● **EXERCISE**: I need the records below restated word for word, without their pictures.

Content starts

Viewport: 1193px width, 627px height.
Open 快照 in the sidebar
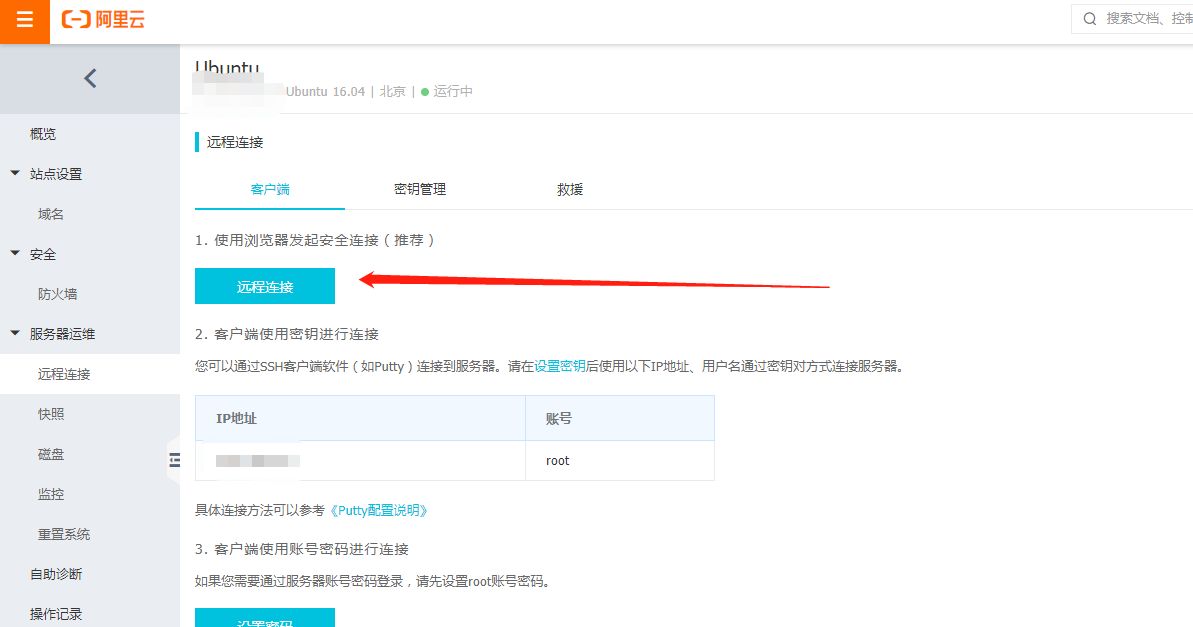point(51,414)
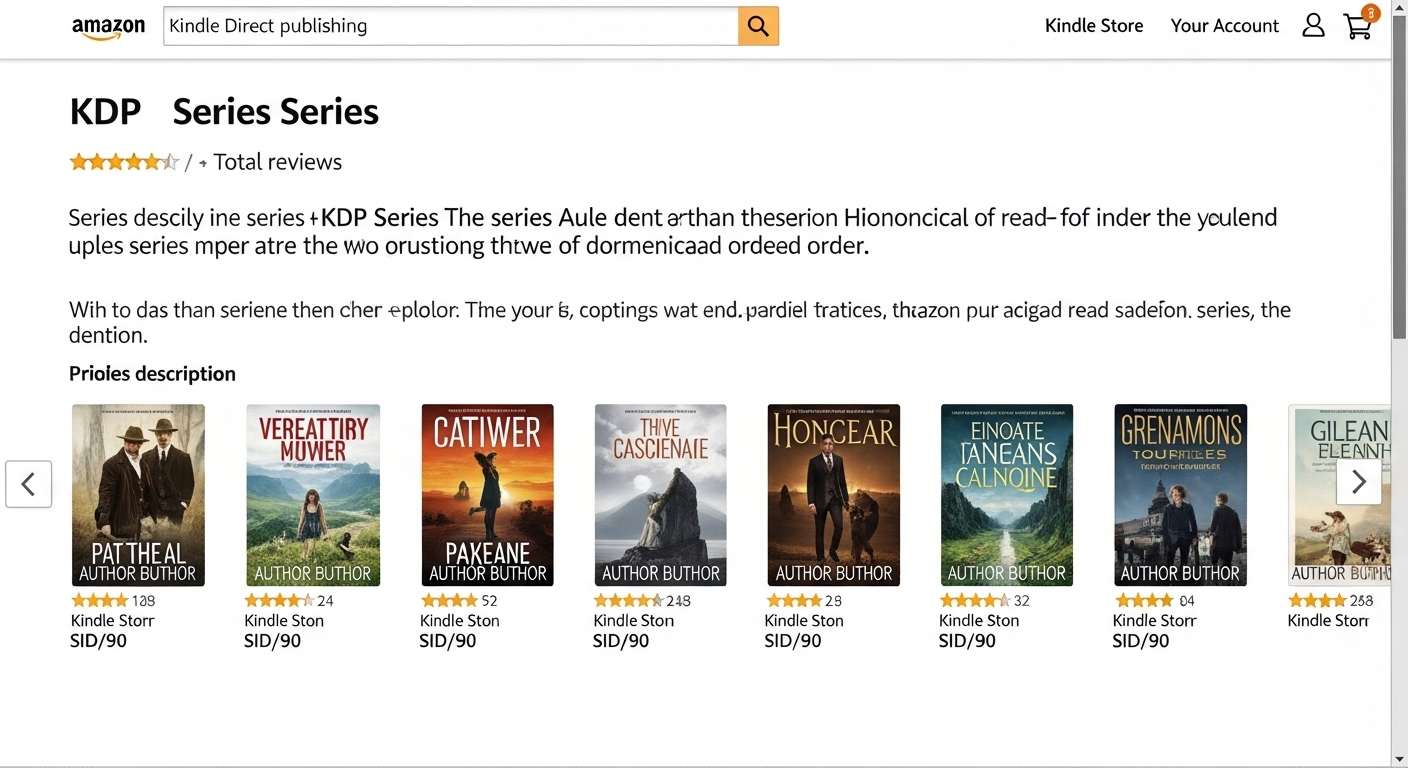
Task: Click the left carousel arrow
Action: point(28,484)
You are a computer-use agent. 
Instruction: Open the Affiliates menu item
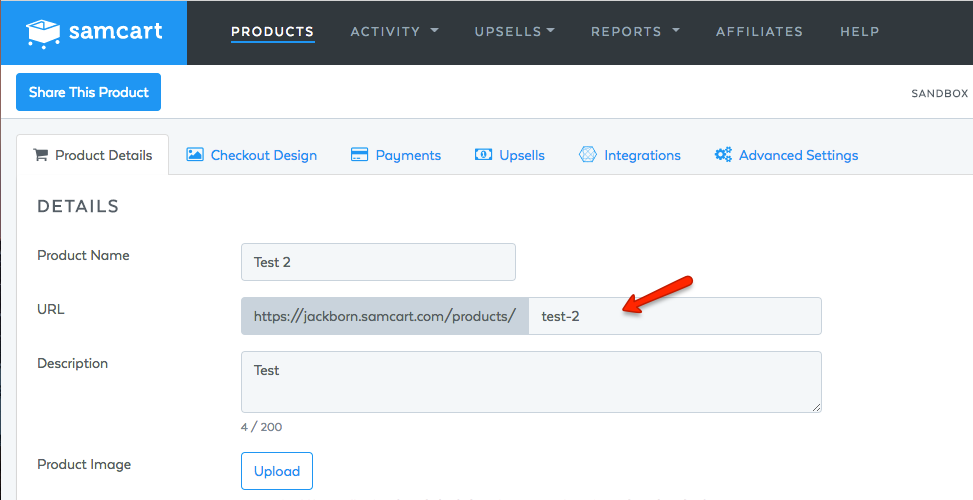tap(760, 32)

Content ends

● **RESPONSE AREA**:
Viewport: 1193px width, 627px height.
Open 快照 in the sidebar
point(51,414)
Task: Click the left carousel arrow
Action: point(28,484)
You are a computer-use agent. 
Instruction: Open the Affiliates menu item
tap(760, 32)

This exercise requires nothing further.